(TASK PROMPT) In the data, starting at the line containing "Image resolution: width=800" and ending at the end of the data, replace "Licensing Management Platform" with "Licensing Portal" and leave everything else unchanged. Leave the pictures out.

(ENTRIES)
-- begin --

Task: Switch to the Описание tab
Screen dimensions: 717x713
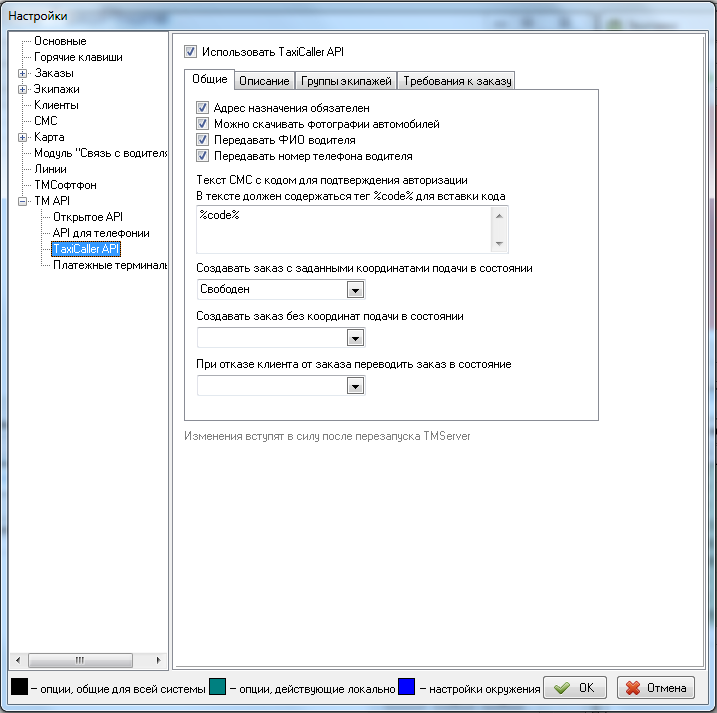Action: [264, 81]
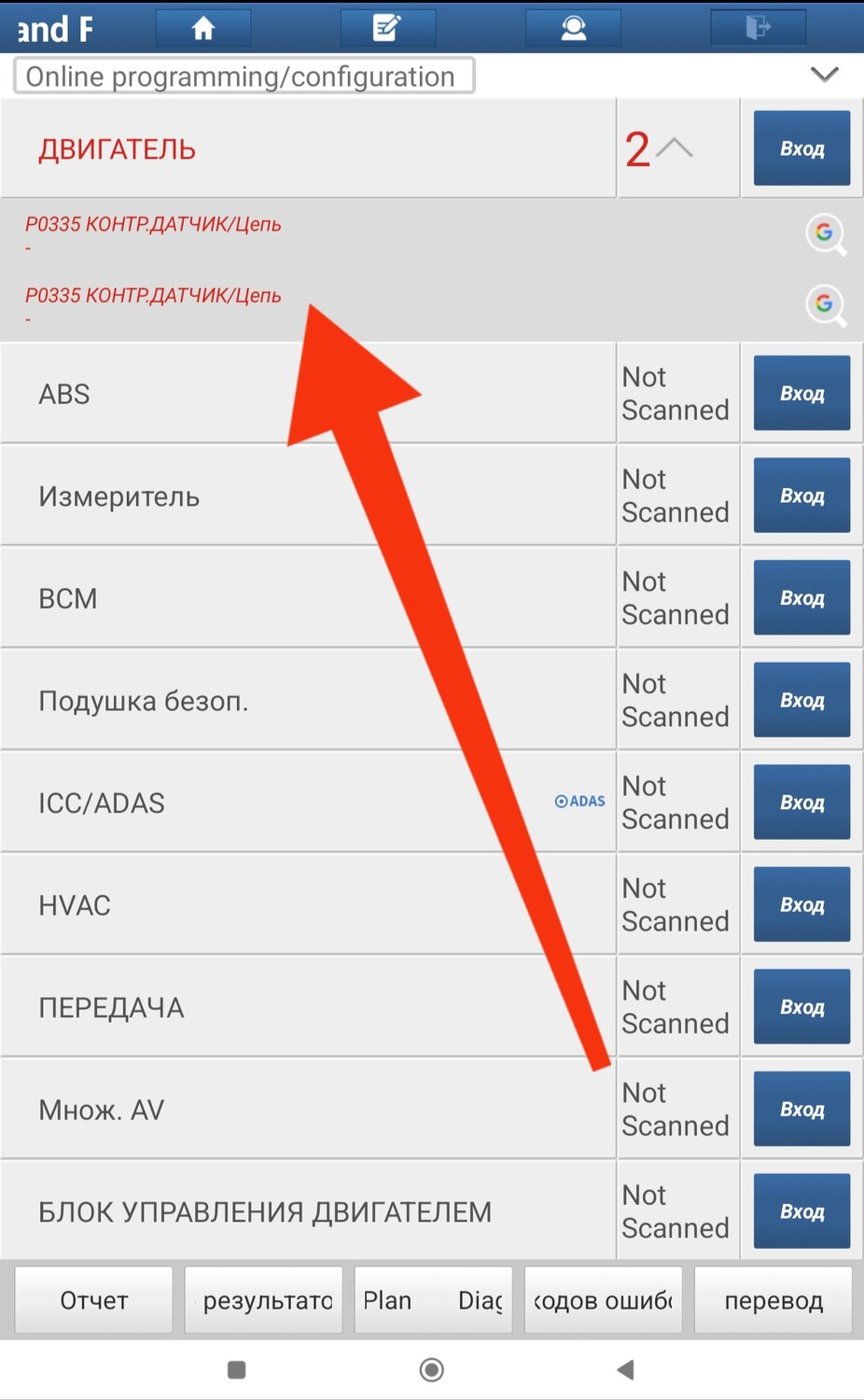Expand the top-right dropdown chevron
Screen dimensions: 864x1400
(x=825, y=74)
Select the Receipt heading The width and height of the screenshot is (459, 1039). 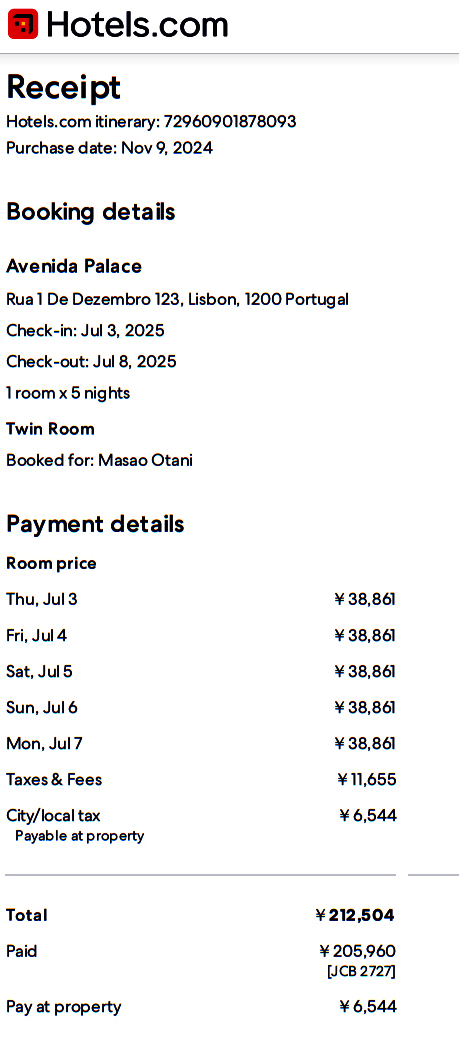coord(64,87)
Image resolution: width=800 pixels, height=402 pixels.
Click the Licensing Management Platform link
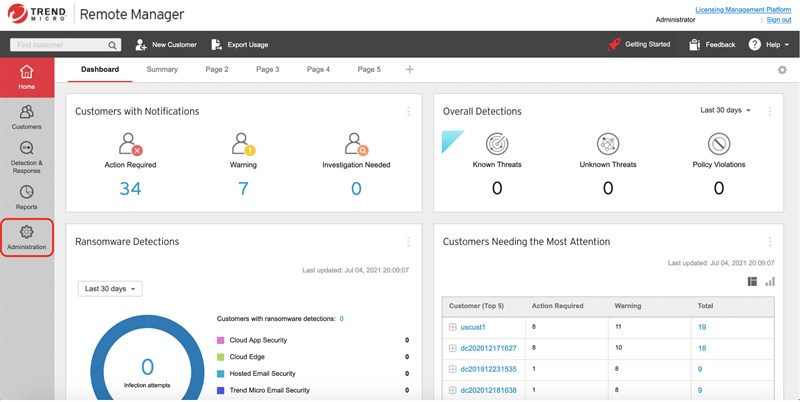point(742,8)
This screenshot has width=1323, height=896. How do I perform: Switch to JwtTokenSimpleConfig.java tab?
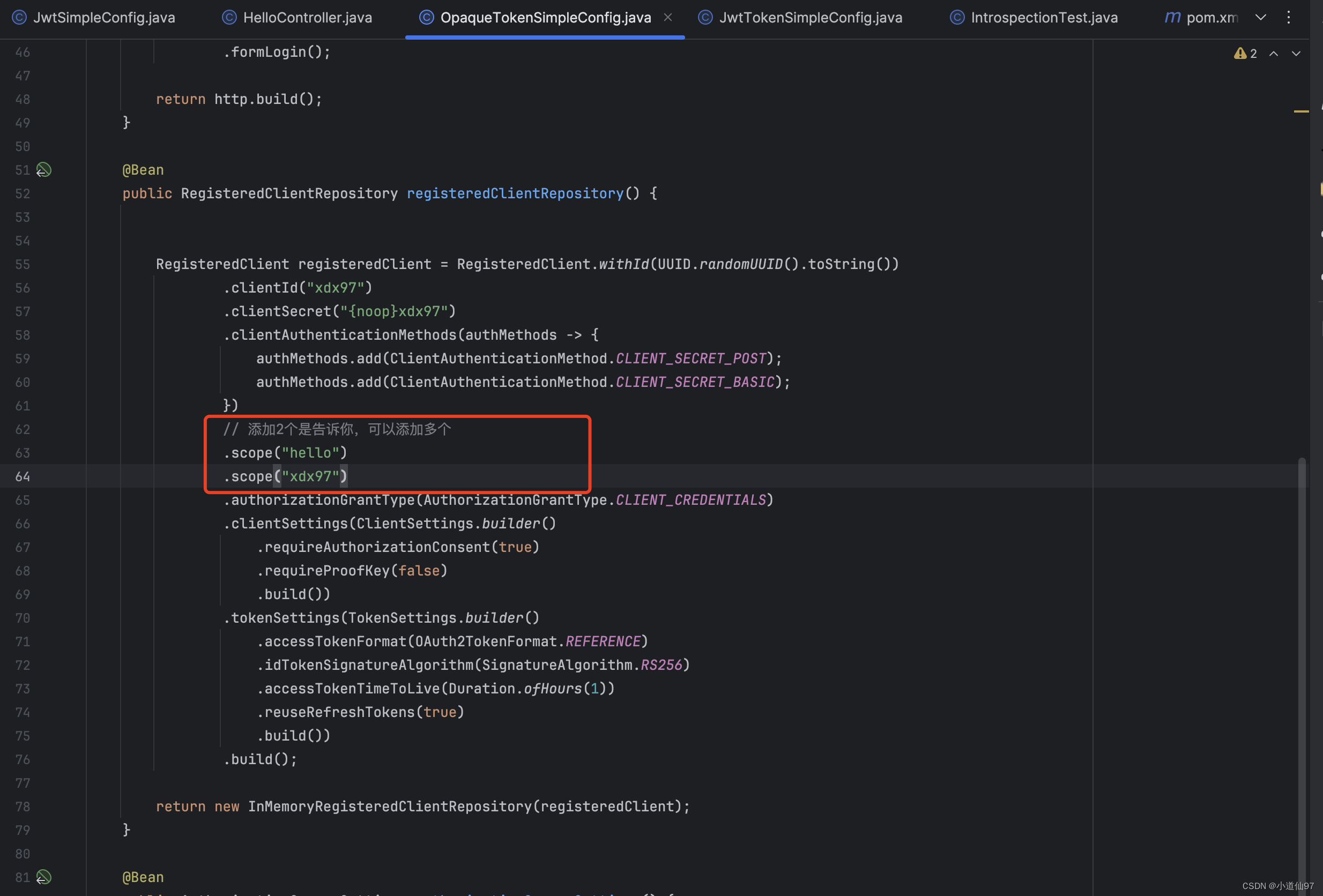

-- end --

(EXERCISE SOLUTION)
Image resolution: width=800 pixels, height=402 pixels.
Click the Licensing Portal link
point(742,8)
This screenshot has width=1323, height=896. How do I perform: Switch to JwtTokenSimpleConfig.java tab?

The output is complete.